• [Brief]:
Pick up the piece about the CWA Dagger crime-writing awards below and keep it going from its last sentence.

Extract provided section start

The oldest awards in the genre, the CWA Daggers have been synonymous with quality crime writing for over half a century.
The annual glittering award ceremony is normally held at an
exclusive event in London. This year, due to COVID-19, it will be hosted
The online awards ceremony Daggers Live! will be broadcast on 1 July, from 7.30pm.
The evening will be compered by book reviewer, author and journalist Barry Forshaw, who is one of the UK’s leading experts on crime fiction.
Guest speaker is Abir Mukherjee, The Times bestselling author of the Sam Wyndham series of crime novels set in Raj era India. Abir won last year’s CWA Sapere Books Historical Dagger for his novel Death in the East, as well as the 2017 Historical Dagger for his debut, A Rising Man.
Queen of crime Martina Cole will also feature in the Daggers Live! Event as the recipient of the 2021 Diamond Dagger for lifetime achievement, the highest honour in British crime writing.
Barry Forshaw said: “Crime books have provided escapism, solace, entertainment and enlightenment throughout the pandemic. As such, we are delighted to honour the talented and diverse authors at work in this enduring genre. The Daggers are an annual highlight in the literary world, and although virtual, we still promise an entertaining evening for these Oscars of the crime genre.”
Hotly contended shortlisted authors include Robert Galbraith, Elly Griffiths and Chris Whitaker for the
CWA Gold Dagger, awarded to the best crime novel of the year.
Michael Robotham, Ruth Ware,
and Stuart Turton
are among the shortlist for the best thriller, the
CWA Ian Fleming Steel Dagger,
which is supported by the family-owned Ian Fleming Publications Ltd that looks after the James Bond literary brand.

Extract provided section end
Extracted material section start

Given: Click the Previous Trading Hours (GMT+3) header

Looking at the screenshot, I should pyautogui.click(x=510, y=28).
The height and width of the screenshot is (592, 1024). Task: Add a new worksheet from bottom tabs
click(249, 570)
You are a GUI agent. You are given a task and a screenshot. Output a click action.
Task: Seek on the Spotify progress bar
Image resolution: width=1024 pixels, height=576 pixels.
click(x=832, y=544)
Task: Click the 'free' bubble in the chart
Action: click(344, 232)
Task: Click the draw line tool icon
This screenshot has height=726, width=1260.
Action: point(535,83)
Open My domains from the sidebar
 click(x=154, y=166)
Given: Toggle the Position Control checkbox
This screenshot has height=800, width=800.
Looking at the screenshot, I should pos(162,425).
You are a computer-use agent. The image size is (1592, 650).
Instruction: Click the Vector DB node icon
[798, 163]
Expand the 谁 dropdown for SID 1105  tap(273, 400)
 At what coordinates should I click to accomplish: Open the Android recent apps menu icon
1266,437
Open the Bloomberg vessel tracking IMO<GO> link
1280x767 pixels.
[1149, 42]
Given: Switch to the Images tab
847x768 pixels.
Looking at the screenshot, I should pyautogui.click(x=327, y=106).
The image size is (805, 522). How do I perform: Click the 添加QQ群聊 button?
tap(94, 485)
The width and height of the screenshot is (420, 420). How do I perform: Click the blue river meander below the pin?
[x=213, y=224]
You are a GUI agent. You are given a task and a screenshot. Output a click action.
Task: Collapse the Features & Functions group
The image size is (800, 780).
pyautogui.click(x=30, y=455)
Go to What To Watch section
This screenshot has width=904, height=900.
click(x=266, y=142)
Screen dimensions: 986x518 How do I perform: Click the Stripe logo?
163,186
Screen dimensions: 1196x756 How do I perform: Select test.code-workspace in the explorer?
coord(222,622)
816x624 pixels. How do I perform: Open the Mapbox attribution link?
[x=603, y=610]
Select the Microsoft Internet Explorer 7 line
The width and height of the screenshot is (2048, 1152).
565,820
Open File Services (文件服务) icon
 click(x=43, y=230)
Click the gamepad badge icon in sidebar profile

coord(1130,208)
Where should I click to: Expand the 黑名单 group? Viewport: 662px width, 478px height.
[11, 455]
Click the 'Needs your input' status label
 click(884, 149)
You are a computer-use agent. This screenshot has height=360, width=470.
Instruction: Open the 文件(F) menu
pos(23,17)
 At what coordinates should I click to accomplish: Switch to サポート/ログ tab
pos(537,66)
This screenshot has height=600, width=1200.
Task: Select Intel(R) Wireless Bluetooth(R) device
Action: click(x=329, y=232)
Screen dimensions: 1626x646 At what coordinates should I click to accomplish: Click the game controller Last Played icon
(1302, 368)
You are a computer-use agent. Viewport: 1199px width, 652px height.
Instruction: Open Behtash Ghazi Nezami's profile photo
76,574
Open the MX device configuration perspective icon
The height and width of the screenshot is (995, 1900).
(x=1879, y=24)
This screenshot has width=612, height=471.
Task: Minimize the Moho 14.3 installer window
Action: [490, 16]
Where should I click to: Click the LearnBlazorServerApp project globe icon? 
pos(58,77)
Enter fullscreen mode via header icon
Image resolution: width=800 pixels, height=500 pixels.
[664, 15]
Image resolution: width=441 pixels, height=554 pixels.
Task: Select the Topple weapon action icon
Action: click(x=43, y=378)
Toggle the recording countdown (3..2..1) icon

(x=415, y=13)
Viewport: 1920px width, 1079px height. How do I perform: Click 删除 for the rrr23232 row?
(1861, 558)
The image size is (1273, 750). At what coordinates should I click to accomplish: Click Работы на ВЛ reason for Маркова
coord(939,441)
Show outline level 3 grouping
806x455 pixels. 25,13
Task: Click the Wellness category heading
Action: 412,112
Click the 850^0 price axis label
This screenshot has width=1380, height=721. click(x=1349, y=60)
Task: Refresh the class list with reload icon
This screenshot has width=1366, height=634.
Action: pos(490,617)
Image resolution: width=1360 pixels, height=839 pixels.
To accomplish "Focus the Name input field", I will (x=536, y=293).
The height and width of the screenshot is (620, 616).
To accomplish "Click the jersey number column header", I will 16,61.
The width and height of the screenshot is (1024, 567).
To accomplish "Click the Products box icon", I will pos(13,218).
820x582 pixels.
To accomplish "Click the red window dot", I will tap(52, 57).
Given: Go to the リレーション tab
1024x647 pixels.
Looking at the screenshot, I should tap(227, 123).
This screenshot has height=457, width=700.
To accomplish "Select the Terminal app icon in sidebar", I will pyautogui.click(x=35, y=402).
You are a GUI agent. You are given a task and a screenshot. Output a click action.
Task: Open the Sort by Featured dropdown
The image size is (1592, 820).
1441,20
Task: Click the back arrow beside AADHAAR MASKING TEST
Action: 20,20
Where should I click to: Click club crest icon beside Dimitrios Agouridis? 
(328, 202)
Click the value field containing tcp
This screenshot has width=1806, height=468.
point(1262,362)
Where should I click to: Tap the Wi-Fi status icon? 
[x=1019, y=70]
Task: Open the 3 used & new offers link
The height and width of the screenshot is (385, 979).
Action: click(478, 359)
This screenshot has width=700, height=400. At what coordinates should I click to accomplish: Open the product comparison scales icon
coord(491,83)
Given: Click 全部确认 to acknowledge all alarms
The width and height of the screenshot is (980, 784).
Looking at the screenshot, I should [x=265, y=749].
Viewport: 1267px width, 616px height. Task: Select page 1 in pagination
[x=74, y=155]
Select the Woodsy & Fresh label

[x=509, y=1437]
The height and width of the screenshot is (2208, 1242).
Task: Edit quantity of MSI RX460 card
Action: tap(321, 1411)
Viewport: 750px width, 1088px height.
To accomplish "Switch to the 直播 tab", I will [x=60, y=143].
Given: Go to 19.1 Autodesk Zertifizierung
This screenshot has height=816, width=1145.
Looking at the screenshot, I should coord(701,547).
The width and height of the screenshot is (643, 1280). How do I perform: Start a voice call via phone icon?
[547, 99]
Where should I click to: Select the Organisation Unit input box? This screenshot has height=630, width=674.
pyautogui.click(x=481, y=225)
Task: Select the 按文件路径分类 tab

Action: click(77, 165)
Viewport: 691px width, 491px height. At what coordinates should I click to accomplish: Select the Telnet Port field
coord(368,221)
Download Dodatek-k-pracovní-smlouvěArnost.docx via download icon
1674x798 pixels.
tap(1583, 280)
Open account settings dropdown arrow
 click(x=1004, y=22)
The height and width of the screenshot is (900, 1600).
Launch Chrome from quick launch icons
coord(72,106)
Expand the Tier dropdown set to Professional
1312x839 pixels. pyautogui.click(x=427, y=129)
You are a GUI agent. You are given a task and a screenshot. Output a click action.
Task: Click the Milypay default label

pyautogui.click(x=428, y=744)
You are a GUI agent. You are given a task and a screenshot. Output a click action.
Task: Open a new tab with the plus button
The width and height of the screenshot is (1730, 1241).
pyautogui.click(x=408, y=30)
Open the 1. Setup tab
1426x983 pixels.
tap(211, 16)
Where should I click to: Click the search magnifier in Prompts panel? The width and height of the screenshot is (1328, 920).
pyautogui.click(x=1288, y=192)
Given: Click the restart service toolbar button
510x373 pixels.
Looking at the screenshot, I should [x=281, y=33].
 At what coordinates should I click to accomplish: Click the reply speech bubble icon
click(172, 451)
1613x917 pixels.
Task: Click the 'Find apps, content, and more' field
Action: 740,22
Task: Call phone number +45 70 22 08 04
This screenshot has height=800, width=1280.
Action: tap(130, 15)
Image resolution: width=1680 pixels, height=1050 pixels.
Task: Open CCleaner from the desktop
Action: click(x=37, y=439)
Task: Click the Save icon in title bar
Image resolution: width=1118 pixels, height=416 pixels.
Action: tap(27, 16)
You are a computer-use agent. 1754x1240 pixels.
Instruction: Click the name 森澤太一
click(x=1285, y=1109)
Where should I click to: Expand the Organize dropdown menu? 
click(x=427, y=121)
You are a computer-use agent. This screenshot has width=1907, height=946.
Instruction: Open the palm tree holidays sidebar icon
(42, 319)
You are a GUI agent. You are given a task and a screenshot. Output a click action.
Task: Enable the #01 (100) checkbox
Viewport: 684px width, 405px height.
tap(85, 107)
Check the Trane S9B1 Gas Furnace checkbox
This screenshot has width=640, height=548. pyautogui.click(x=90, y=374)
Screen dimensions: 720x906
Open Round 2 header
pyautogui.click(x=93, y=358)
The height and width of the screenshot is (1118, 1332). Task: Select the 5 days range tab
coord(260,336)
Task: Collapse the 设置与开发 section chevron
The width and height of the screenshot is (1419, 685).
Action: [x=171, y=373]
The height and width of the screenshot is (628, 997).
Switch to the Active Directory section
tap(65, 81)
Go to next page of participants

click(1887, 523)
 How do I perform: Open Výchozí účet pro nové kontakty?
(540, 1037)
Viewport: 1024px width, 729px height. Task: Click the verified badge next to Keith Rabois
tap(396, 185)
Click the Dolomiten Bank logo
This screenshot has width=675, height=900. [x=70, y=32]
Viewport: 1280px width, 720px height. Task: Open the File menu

Extracted material section end

• [Answer to this task]:
Other award highlights include the Sapere Books Historical Dagger, which features Booker prize winner John Banville on its shortlist, the ALCS Gold Dagger for Non-Fiction, and the Dagger in the Library, which is awarded to an author for their body of work and support of libraries. Shortlisted authors this year include Peter May, Lisa Jewell and L J Ross – the winner is voted for exclusively by librarians.
The awards take place at the end of National Crime Reading Month (NCRM) this June, a unique festival promoting the crime genre that’s held throughout the UK, promoted by the CWA. Readers and authors can follow #NCRM on Facebook and Twitter @The_CWA or find out more on the Crime Reading Month website www.ncrm.co.uk
One of the UK’s most prominent societies, the CWA was founded in 1953 by John Creasey; the awards started in 1955 with its first award going to Winston Graham, best known for Poldark. They are regarded by the publishing world as the foremost British awards for crime-writing.